*Exercise instructions*
If a line in the records below contains "agent", copy that line.

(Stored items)
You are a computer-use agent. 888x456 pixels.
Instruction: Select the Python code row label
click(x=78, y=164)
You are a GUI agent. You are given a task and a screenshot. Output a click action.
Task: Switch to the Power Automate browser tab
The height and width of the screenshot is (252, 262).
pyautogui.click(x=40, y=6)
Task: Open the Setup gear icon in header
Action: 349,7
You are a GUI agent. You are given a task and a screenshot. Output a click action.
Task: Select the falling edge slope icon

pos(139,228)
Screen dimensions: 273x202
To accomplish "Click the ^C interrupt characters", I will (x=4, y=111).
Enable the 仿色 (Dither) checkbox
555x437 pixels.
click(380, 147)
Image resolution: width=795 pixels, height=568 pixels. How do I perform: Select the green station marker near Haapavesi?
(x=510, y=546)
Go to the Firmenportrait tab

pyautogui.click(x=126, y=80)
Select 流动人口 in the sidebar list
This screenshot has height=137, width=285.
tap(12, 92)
==
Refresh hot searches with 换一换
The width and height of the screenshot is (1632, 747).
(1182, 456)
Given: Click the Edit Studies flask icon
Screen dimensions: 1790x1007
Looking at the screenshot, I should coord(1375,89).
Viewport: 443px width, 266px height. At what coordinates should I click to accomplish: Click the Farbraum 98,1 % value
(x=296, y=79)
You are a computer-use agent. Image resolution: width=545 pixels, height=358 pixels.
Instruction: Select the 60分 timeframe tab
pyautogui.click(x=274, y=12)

*Solution below*
You are a computer-use agent. 888x456 pixels.
You are a GUI agent. You are given a task and a screenshot. Output a click action.
You are a GUI agent. You are given a task and a screenshot. Output a click action.
You are a computer-use agent. Image resolution: width=545 pixels, height=358 pixels.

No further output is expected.